Bitkisel Formüller Virüsün İngiliz Varyantına Karşı da Aktiftir

Yeditepe Üniversitesi Eczacılık Fakültesi Farmakognozi ve Fitoterapi Anabilim Dalı Başkanı Prof. Dr. Erdem Yeşilada, şunları kaydetti:

İlk çalışmada bildiğimiz koronavirüs üzerindeki etkinliği araştırıldı. Burada belirli seyreltme durumunda aktif olduğu 120 saatlik ölçüm süresi içerisinde 42 saat boyunca koronavirüs gelişimini engellediği gözlemlendi. Ancak virüs mutasyona uğramaya devam ediyor ve bu sefer İngiltere varyantı üzerinde çalışıldı ve aynı etki orada da görüldü. Ağızda kullanıldığında virüsün hücre içine girmesini engelleyebilecektir. Çünkü virüsün giriş kapısı ağzımız ve burnumuzdur. Bu nedenle maske kullanımına önem veriyoruz. Virüs hücreye girdiğinde kendini dağıtır ve yeni virüsler oluşur. Bunun önlenmesini sağlamalıyız. Bu nedenle ağız ve burun için bir bariyer gereklidir. Maskelerin yanı sıra en etkili ajanların bitkisel ürünler olduğu gösterildi.”

Aşının önemine dikkat çeken Prof. Dr. Erdem Yeşilada, “Aşının etki şekli farklı; aşı antikorlar geliştirir ve tüm vücudu korur. Tam koruma için her şeyi birlikte uygulamak gerekir. Maske, mesafe, aşı: Bunların hepsine dikkat etmeniz gerekiyor. Bu bitkisel formül zencefil, zerdeçal ve nar kabuğu özü içerir. Her üç bileşen de fenolik maddeler içerir. Bunlar son 20-30 yılın en önemli bitkisel içerikleri arasındadır. “Bu varyantlar üzerindeki çalışmalarımızın bir sonucu olarak, herhangi bir mutasyona karşı bağışık değildir.”

İç Mekanlara Dikkat

Basın toplantısında, Enfeksiyon Hastalıkları Hekimi Prof. Dr. Dilek Arman, konuyla ilgili şunları söyledi:

Laboratuvar ortamında in-vitro yapılan, standardize edilmiş çalışmalardır. Çalışmaların genel kabul görmesi için in vitro olarak adlandırılan insan çalışmalarına ihtiyaç vardır. İtalya’da asemptomatik (semptomsuz) PCR pozitif hastalarda bitkisel preparat kullanımının 3. gününde PCR test sonuçları yüzde 90 oranında negatif çıktı. Burada önemli olan ürünün ağızda kalması ve etkisini 3 saat korumasıdır. Hindistan’da semptomları olan ancak evde takip edilen hastalarda öksürük sürelerinin kısaldığı görüldü.
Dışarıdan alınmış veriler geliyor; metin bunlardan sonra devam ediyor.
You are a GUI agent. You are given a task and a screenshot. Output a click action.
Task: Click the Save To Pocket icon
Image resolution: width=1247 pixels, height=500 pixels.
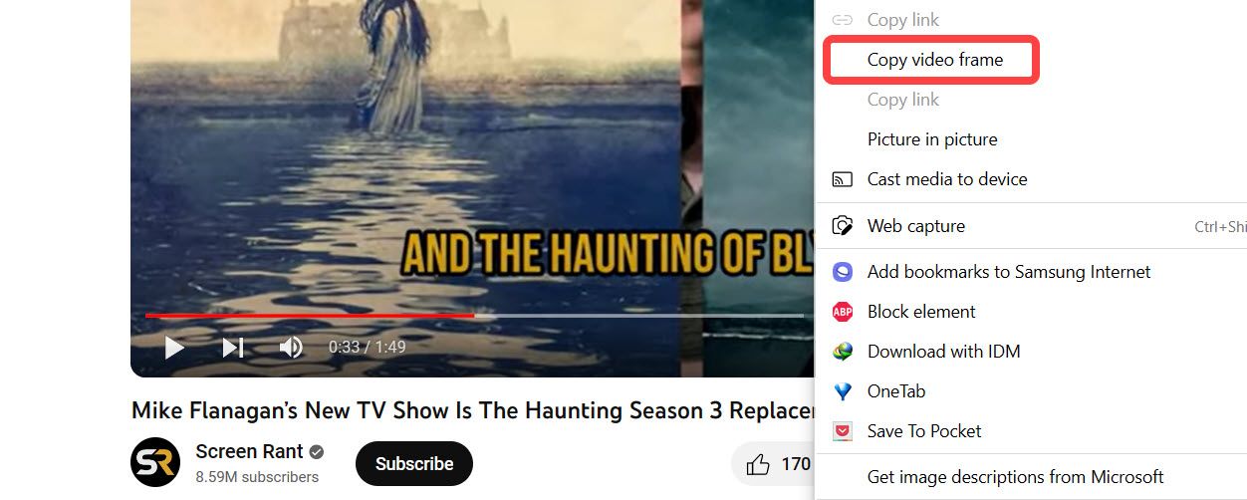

Artık hastalığın yayılması açısından daha tehlikeli olan kapalı alanlara dönüyoruz. Bu nedenle nar kabuğu ekstresi içeren bu müstahzarların kullanımı bariyer etkisi yaratır. Virüsü dolaşıma girmeden ağızda bloke eder. Yani vücuda girmez.”

Dilek Arman, bağışıklık sistemimizi güçlendirmek için başka neler yapabiliriz sorusunu şu şekilde yanıtladı:

Dengeli beslenme ve iyi uyku çok önemli. Yedi saatten az uyuduğumuzda grip bile daha şiddetlidir. Bu nedenle maske, mesafe, hijyen kurallarına uymak ve tabii ki aşı olmak hayati önem taşıyor. Ne yazık ki, bu davranış toplumumuzda standart bir tutum haline gelmedi. Halen yoğun bakım ünitesinde yatan ikinci en büyük hasta grubunu oluşturanlar ileri yaş grubundadır ve üçüncü doz aşı yapılmamıştır. Örneğin bir kişi Ocak ayında aşılanmışsa, aşı etkisini dokuz ay sonra gösteremez .”

(Visited 46 times, 1 visits today)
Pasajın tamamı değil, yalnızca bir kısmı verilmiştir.